Print media has come under severe pressure in recent years, a trend seen across the industry. The unsustainability of print, coupled with the dramatic decline in advertising and circulation revenue, is forcing many media houses to rethink their traditional models. This is evident in the decision by Media24, one of South Africa’s largest media companies, recently announcing the closure of four of its print titles, citing similar challenges. Consumers are increasingly turning to digital platforms for news consumption, leaving print publications struggling to keep up with these shifting dynamics.

Independent Newspapers will soon embark on a restructuring initiative across several of its business units, as part of its ongoing efforts to address the challenges within the business and broader media environment. After a thorough evaluation, the company has determined that further restructuring is critical to its long-term sustainability.

A central factor driving this decision is the looming threat of a potential closure of banking facilities. Independent Newspapers’ reliance on advertising and circulation revenue, coupled with its lack of access to loans or banking facilities, places the business in a precarious financial position. The risk associated with losing banking support, particularly given the company’s cash-based operations, poses an existential threat.
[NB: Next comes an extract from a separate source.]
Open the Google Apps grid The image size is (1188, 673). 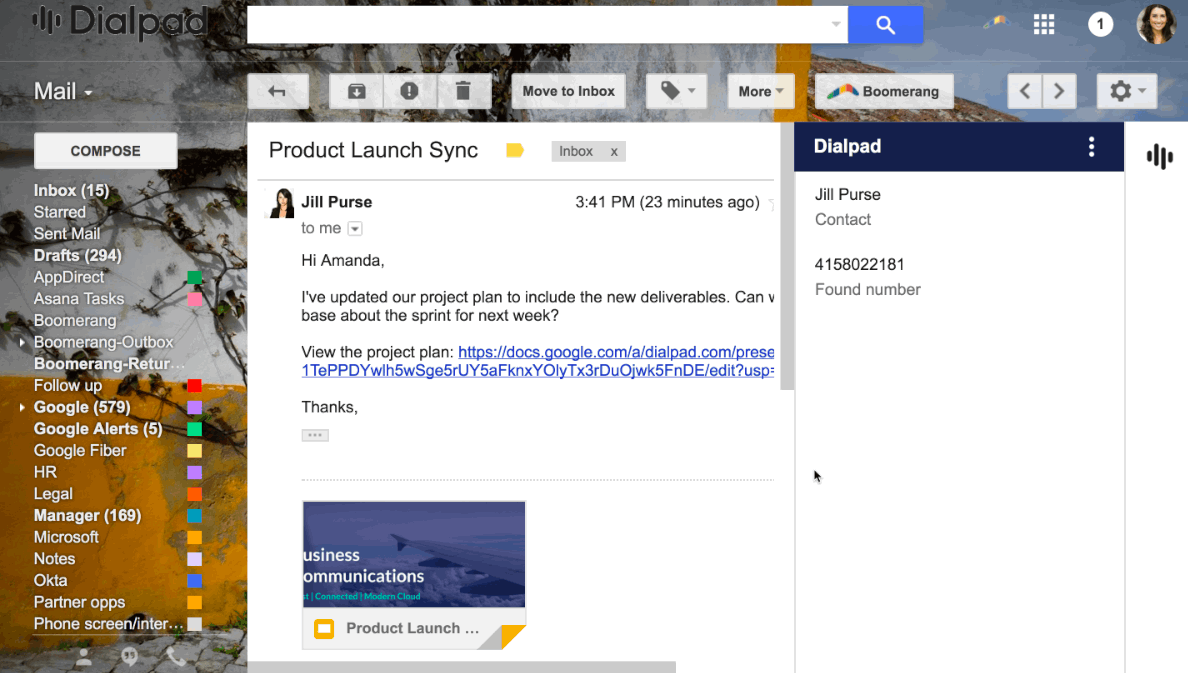(1044, 24)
The restructuring is therefore essential to securing the company’s future and mitigating these banking risks.

In addition to banking concerns, rising operational costs — especially those related to paper and print, which now account for 60% of the company’s expenses — and shifting audience preferences toward digital platforms, have further underscored the need for restructuring.

Executive chairman of Independent Media, Dr Iqbal Survé, echoed this sentiment, stating that the cost of running print titles has become unsustainable for Independent Media, Sekunjalo, and the Survé family, who have personally bolstered the publishing company over the last few years.
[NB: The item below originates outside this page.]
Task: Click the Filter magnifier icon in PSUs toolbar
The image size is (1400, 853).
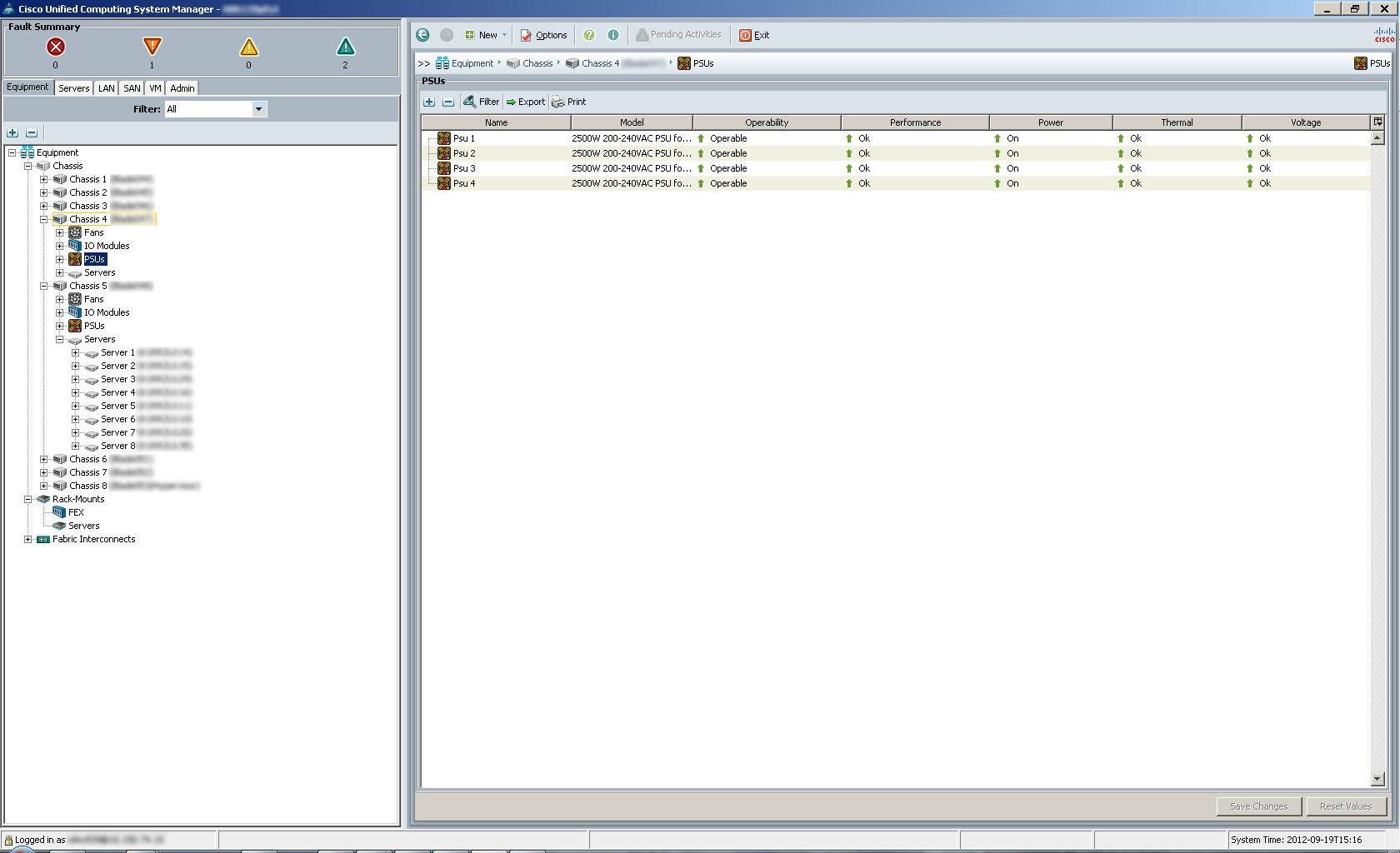Action: 470,102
“Print media has been an iconic pillar of our company for decades, but the current business model is no longer sustainable in a world where digital platforms offer far greater reach and engagement opportunities,” he stated.
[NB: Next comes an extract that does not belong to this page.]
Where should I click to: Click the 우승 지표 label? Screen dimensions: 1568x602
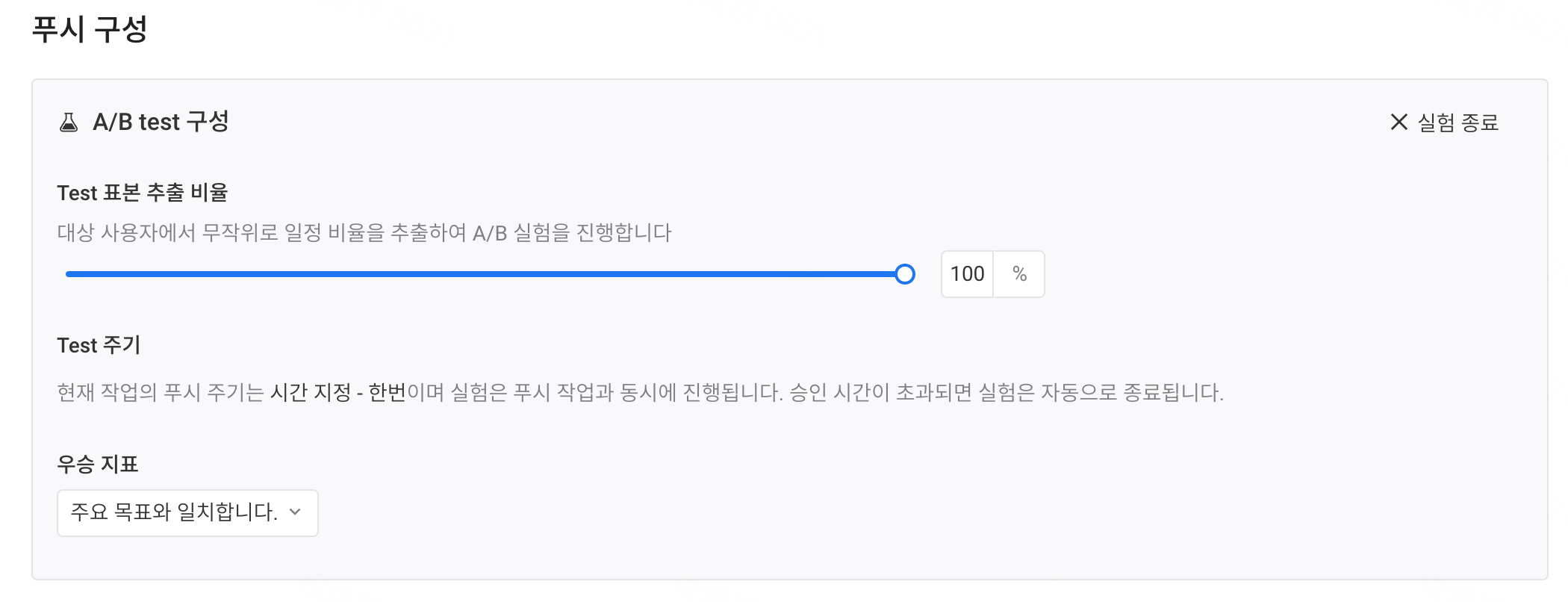coord(98,464)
He acknowledged that while every effort would be made to mitigate the effects of the restructuring, not all employees would transition into the expanding digital division. “We will assist with transitions wherever possible,” he assured.

Independent Newspapers is committed to ensuring that the restructuring process is managed transparently and fairly. Consultations will take place in accordance with the Labour Relations Act, and no final decisions have been made at this stage. The company will explore all possible alternatives to avoid retrenchments and will seek ways to support employees affected by these changes.